_EXTRACT PROVIDED_:
------
Nikola rarely vents his frustration or anger and remains calm through the film. He can speak when he must but hardly raises his voice. His silence and empty stares dominate the run time.
 
“I think that people who live in that kind of poverty, they don’t have the luxury to express their emotions because they’re only focused on surviving,” Golubovic said. “I think that expressing emotions is a luxury for us people who have normal lives. Nikola learned to survive like an animal. Expressing his feelings was a weakness.”
 
The director believes that Nikola possessed the strength and the courage to fight because he was demanding what was rightfully his: His paternal right to take care of his children.    
 
Srdan Golubović[JIFF]

Srdan Golubović[JIFF]

 
“He’s not someone who’s fighting for justice, he’s just fighting to get back his kids,” Golubovic said. “His act is not an act of resistance. His act of walking was his surviving. But his small act became a symbol of resistance by the fact that it was not his wish to become a symbol of resistance.”  
 
Goran Bogdan as Nikola conveys the film’s message. He lost 20 kilograms to become Nikola.  
 
“The biggest challenge for us was that both of us were never in touch with that kind of poverty,” Golubovic said. “It was very important for us to not to be arrogant against this character and just try to follow this man, this character.”  
 
“Father” is Golubovic's fourth feature film, and all of his films are in touch with social injustice and the aftermath of war. The director said that it was his motivation for his works to stay connected to reality.
------
_TASK REQUIREMENTS_:
1: Answer these questions using the excerpt about the film "Father":
(a) How many kilograms did Goran Bogdan lose to play Nikola?
(b) Which of Golubovic's feature films is "Father"?
(c) According to Golubovic, what is Nikola fighting for?
2: From the excerpt about the film "Father," return the passage starting with "Goran Bogdan as" and going on through "connected to reality.", copied word for word.
None of the material is needed for this exercise.

_DATA SHOWN_:
------
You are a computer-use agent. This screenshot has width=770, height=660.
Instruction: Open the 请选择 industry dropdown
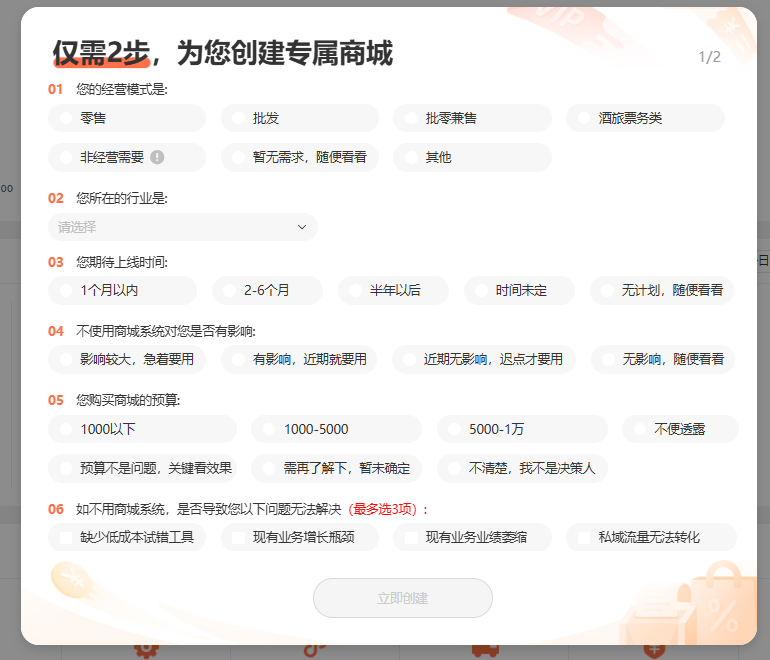pyautogui.click(x=182, y=227)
------
_OUTPUTS BY TASK_:
1:
(a) 20 kilograms.
(b) His fourth.
(c) To get back his kids.

2:
Goran Bogdan as Nikola conveys the film’s message. He lost 20 kilograms to become Nikola.  
 
“The biggest challenge for us was that both of us were never in touch with that kind of poverty,” Golubovic said. “It was very important for us to not to be arrogant against this character and just try to follow this man, this character.”  
 
“Father” is Golubovic's fourth feature film, and all of his films are in touch with social injustice and the aftermath of war. The director said that it was his motivation for his works to stay connected to reality.